• **Text under study**
#####

It is also in structure very close to being a truism. We define an ecosystem as
a system of interacting populations of different kinds or species. Then we
suppose that the additions to and subtractions from, and therefore, the rate of
growth of the population of any one species depends upon, or in mathematical
terms is a function of, the size of all the populations in the ecosystem,
including its own.
Essential to the
existence of an ecosystem is the law of eventually diminishing growth of any
one population as its size increases. As the population of any species grows,
its rate of growth will decline until eventually it is zero, at which point the
population is said to be in equilibrium and is occupying a "niche."
Here, again, this
is what might be called an empirical truism, proof or
which is that if it were not so far any species, its population would expand
forever until it filled a continually expanding universe.

#####

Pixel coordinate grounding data
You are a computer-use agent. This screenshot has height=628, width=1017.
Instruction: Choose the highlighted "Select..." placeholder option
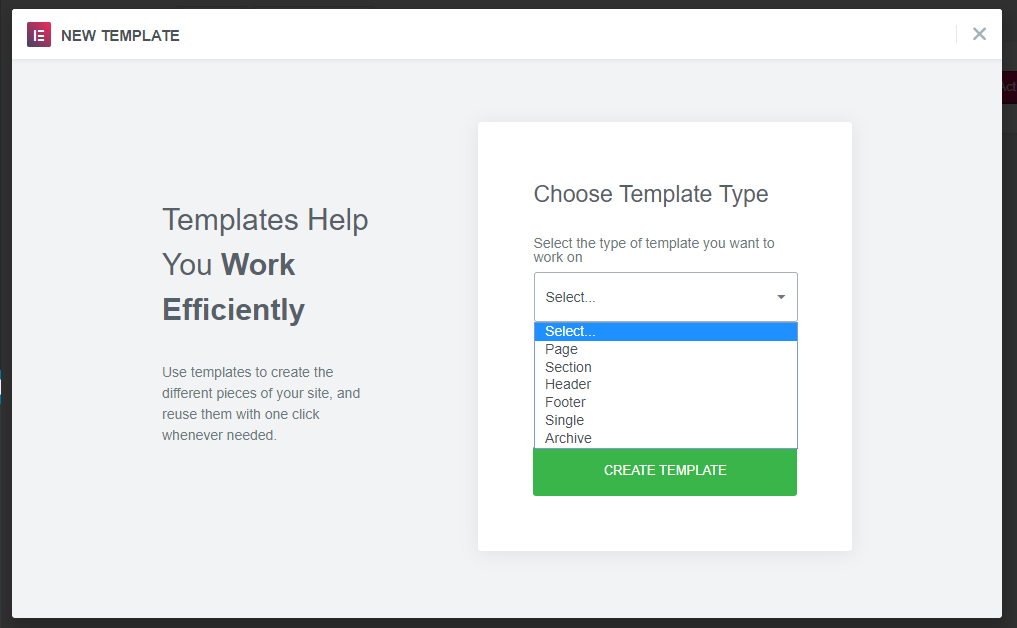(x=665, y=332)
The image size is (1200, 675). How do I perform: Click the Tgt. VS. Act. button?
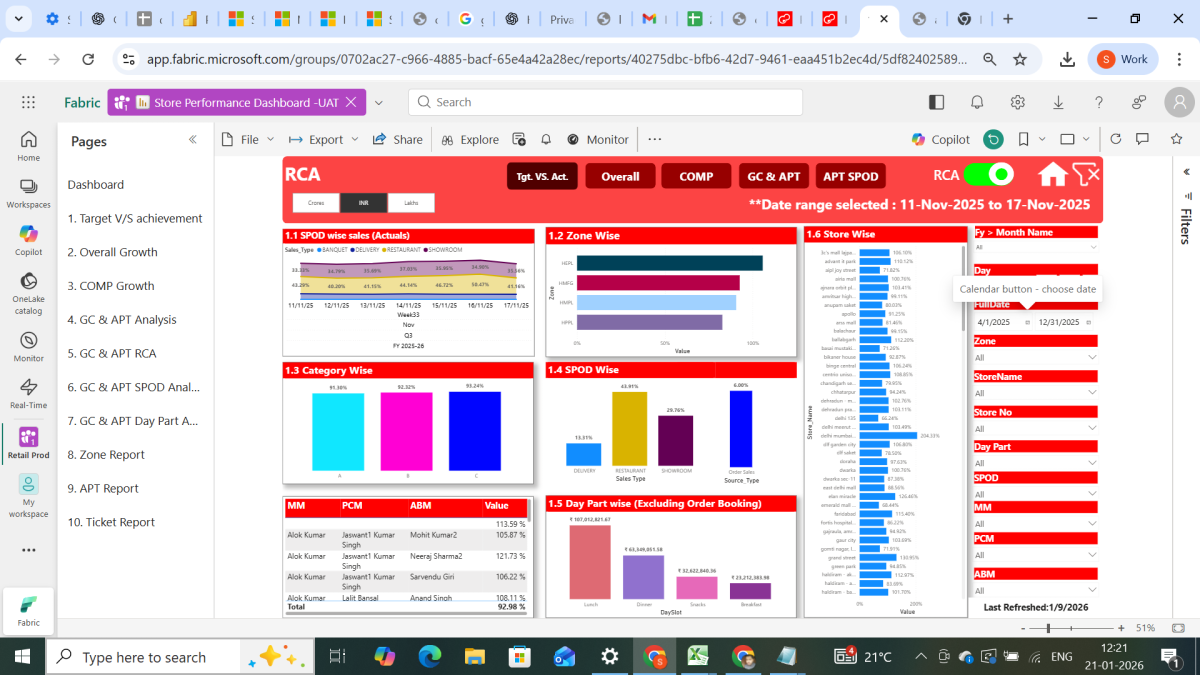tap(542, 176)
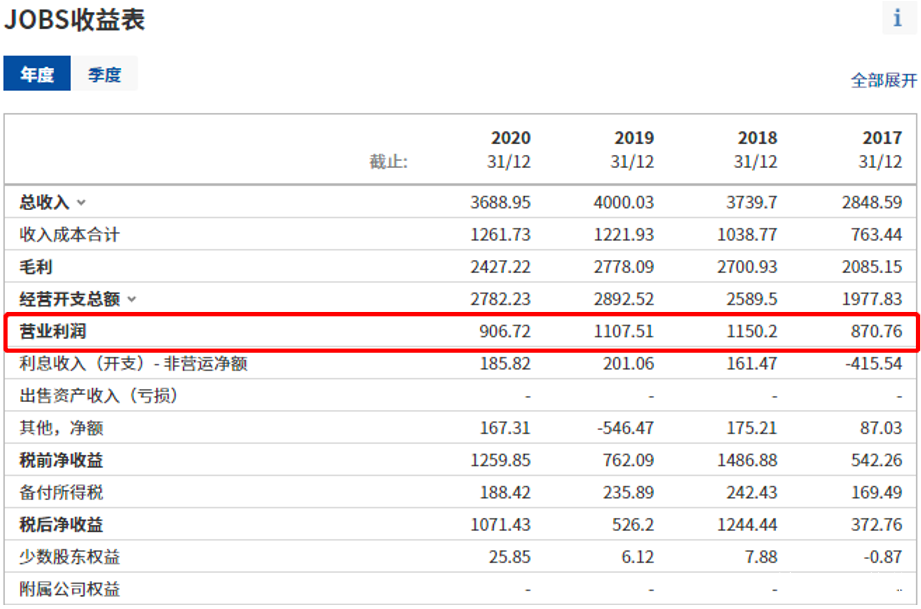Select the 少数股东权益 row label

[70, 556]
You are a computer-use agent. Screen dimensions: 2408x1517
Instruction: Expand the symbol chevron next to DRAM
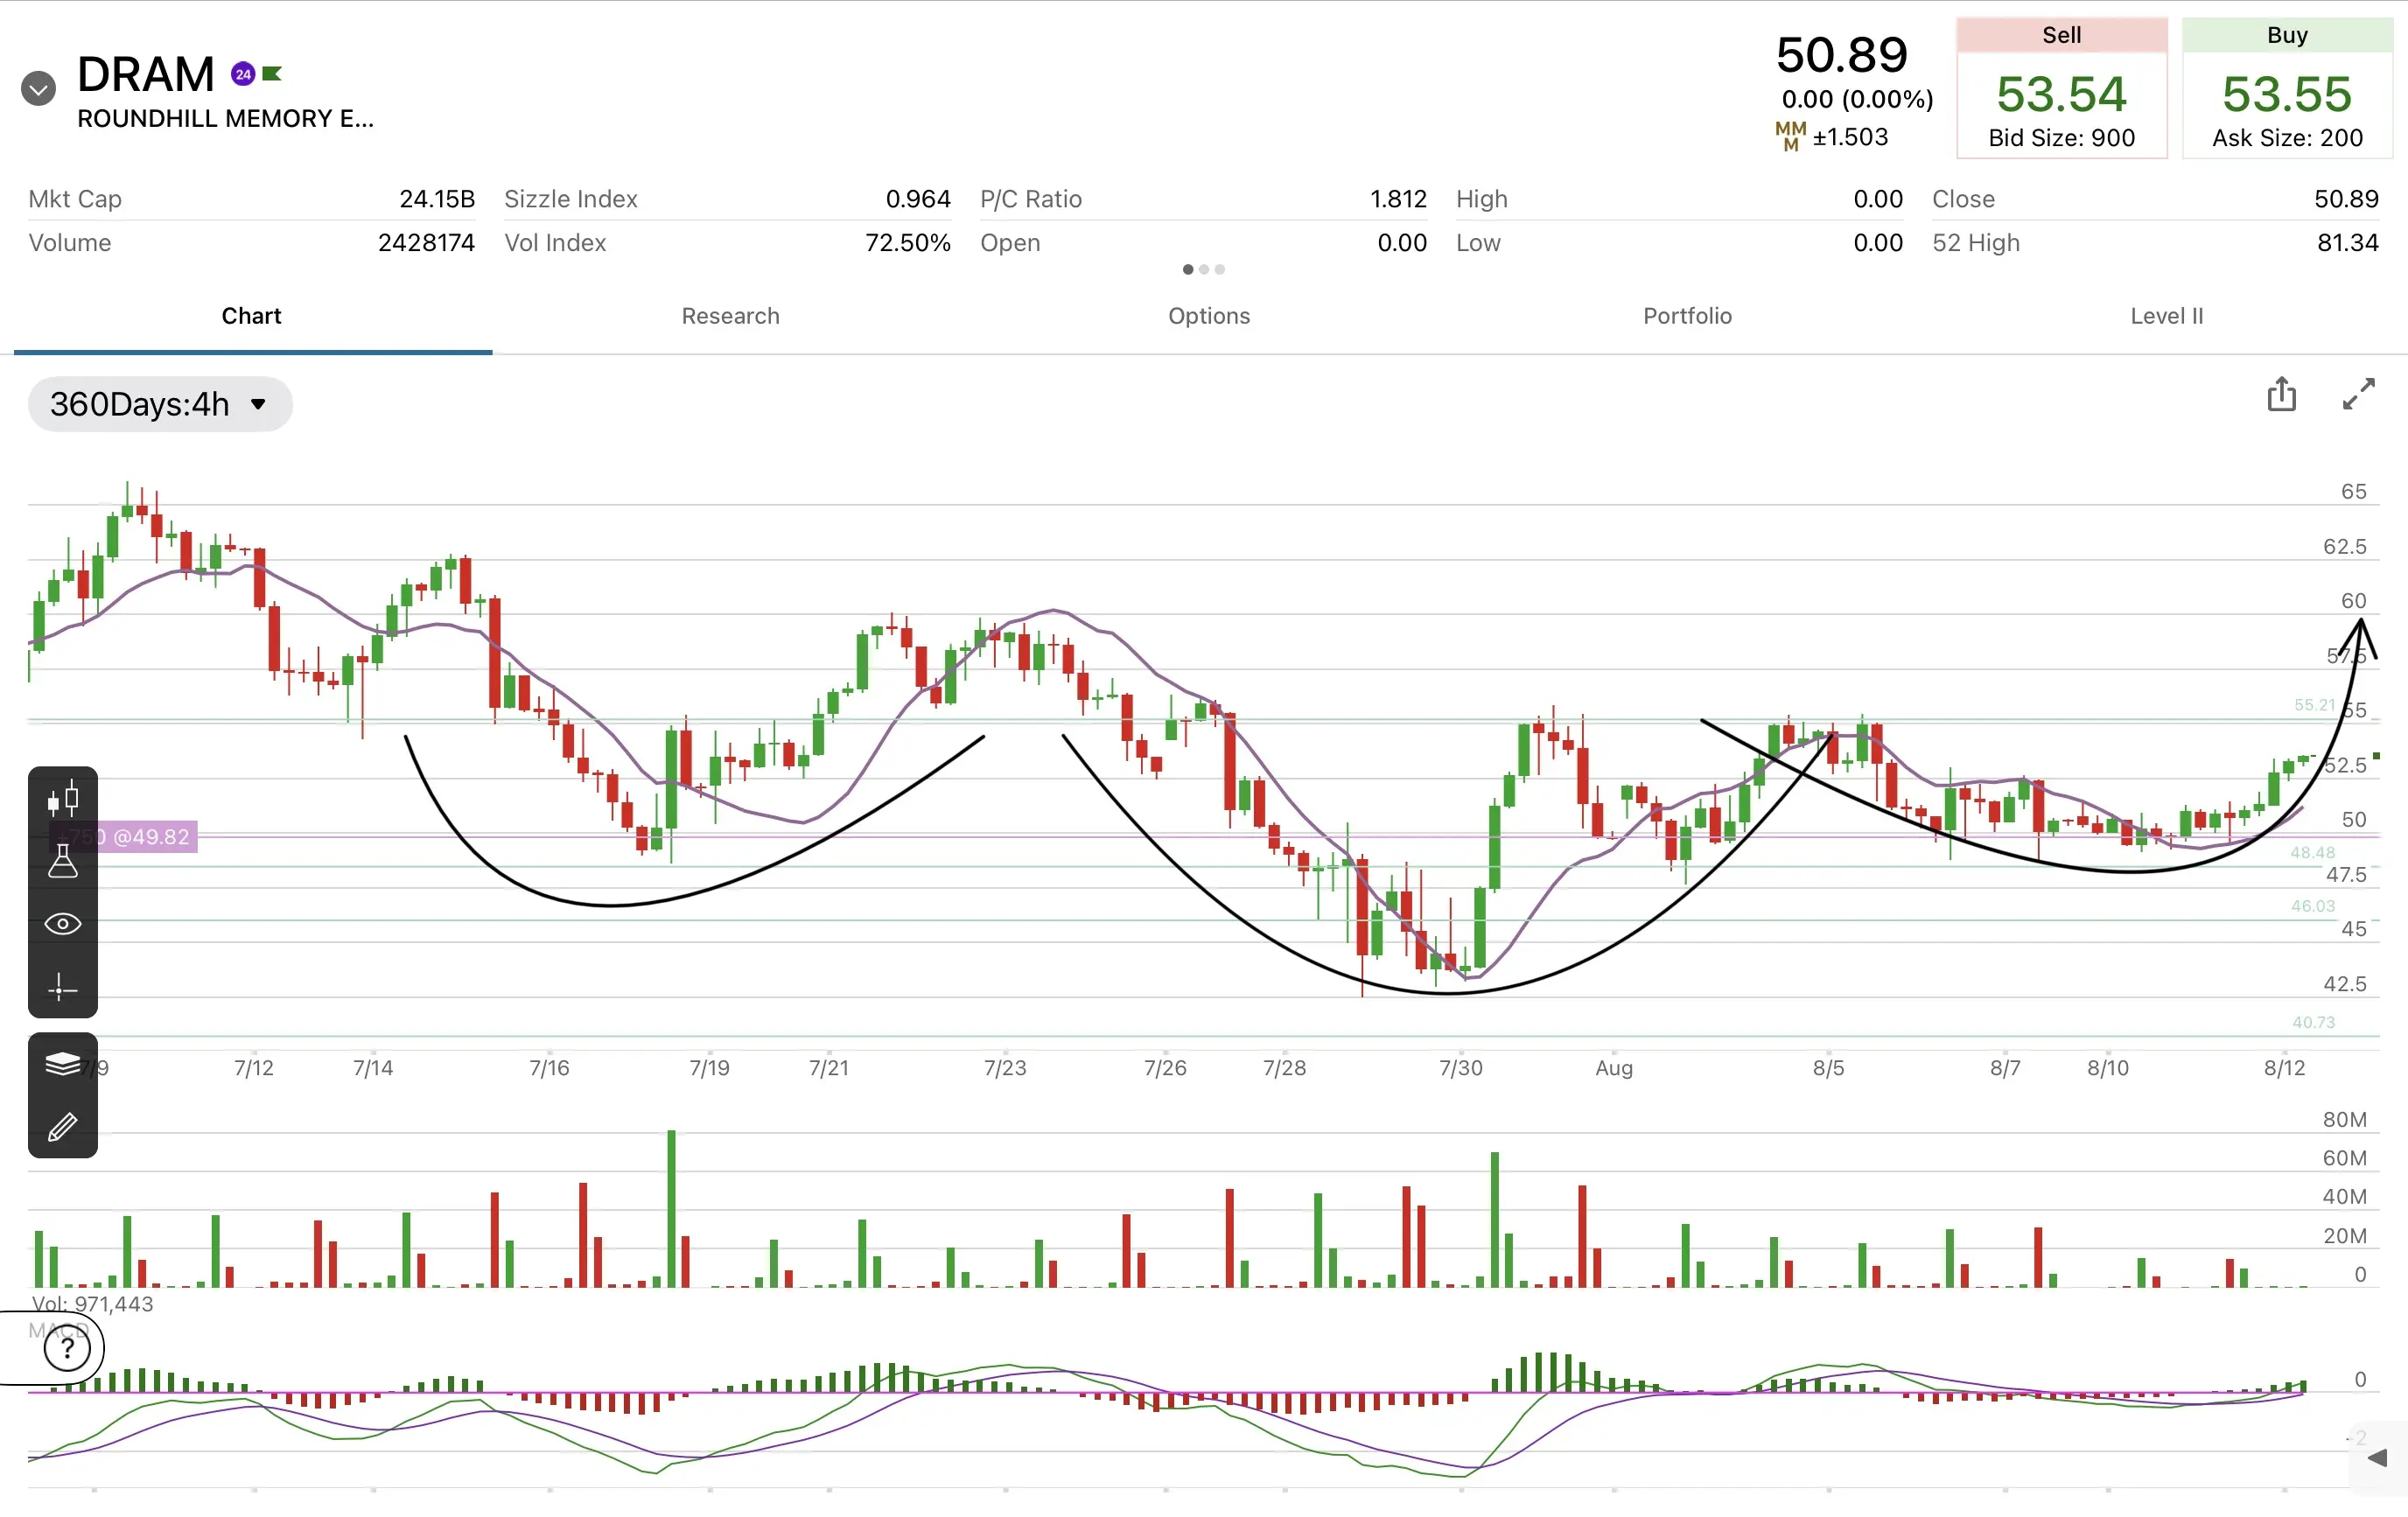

#####

• **Set of tasks**
(a) Summarize the passage on ecosystems in two sentences.
(b) Please carry on the passage on ecosystems and population growth beyond its final sentence.

• **Answers given**
(a) The passage defines an ecosystem as a system of interacting populations of different species, where the growth rate of each species' population is a function of the sizes of all the populations, including its own. It holds that any population's growth eventually diminishes as it increases until the rate reaches zero, at which point the population is in equilibrium and occupies a "niche."

(b)
The law of
diminishing returns in economics is a special case of the empirical truism,
proof of which is that if it were not so, we could grow all of the world's food
in a flower pot, and everybody knows this is absurd. An empirical truism,
therefore, might also be defined as a proposition which, if it were not true,
would lead to absurdity.
The evolutionary
perspective supposes, therefore, that at any one moment in time or space there
will be an ecosystem and that with a given set of parameters this will move to
an equilibrium at which the rate of growth of all populations in it is zero.
In some places
this equilibrium is remarkably stable, for the parameters are stable. On the
surface of the moon, for instance, the interaction of its various rocks has virtually
ceased. It had changed very slowly indeed over at least 3 billion years, apart
from the impact of an occasional meteorite, until the intrusion of the human
race, the garbage of which may well be around for another 3 billion years.
On earth, however,
the evidence suggests that ecosystems have been extremely unstable and have
undergone constant and irreversible change in their parameters. This is because
of the development of life and therefore of populations of species which are
self-reproducing and which have constant additions and subtractions.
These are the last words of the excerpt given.